# Michelin camping tyres - anyone had a problem?



## StephandJohn (Sep 3, 2007)

In March 2012 we decided to replace the Michelin camping tyres on our Swift 590 as they were just over 5 years old. 5 tyres cost £780 which we considered worth it for peace of mind.

We keep the tyres at the correct pressures and have ensured that we move the van when in storage every 6 weeks or so to avoid flat spots, so the van has never stood for longer than this on the same spots on the tyres.

So, it was a shock when it went for a service and MOT to be informed that there were bulges on all 4 tyres on both sides of each tyre and we need to monitor them because if they get any bigger we will need to change them all.

They are all manufactured in February 2012. This does not seem right after only 2 years use.

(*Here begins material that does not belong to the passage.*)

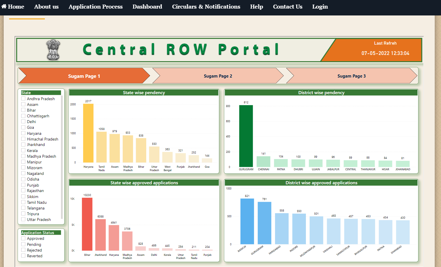This screenshot has height=267, width=441.
Task: Select the Approved status checkbox
Action: 23,238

Anyone else had problems with Michelin camping tyres?


----------



## rayc (Jun 3, 2008)

StephandJohn said:


> So, it was a shock when it went for a service and MOT to be informed that there were bulges on all 4 tyres on both sides of each tyre and we need to monitor them because if they get any bigger we will need to change them all.


Would someone looking at your MH instantly tell that they were bulging? If it were me I would take them to a tyre specialist for a second opinion.


----------



## drcotts (Feb 23, 2006)

They have been classed as dangerous by an MOT inspector so unless you think he may be having you at it you need to take his advice seriously.

I assume theresd no evidence of damage/cracking

Take the MOT fail to the supplier of the tyres and see what he says. They should be able to return them to Michelling for a report. It is very unusual to get a 4 tyres showing a fault so if they accuse you of any mistreatment this will stanf you in good stead.

I had new Michelling Agilis tyres fitted to my Autocruise a few years ago and approx 6 months later had a rear blow out on the A14

I returned the tyre to the retailer (Costco - who are very good) and they sent the tyre off to Michellin who issued a report. this said that the tyre had suffered inpact damage which i could not disprove so had to live with it.

So get yours seen asap.


----------



## deefordog (Dec 31, 2013)

Michelin are very understanding. I'm in the process of sending six Agilis tyres back to them, all manufactured in late 2007 but showing signs of sidewall cracking after 13k miles. Michelin have agreed to look at them and let me know. There however lies the problem.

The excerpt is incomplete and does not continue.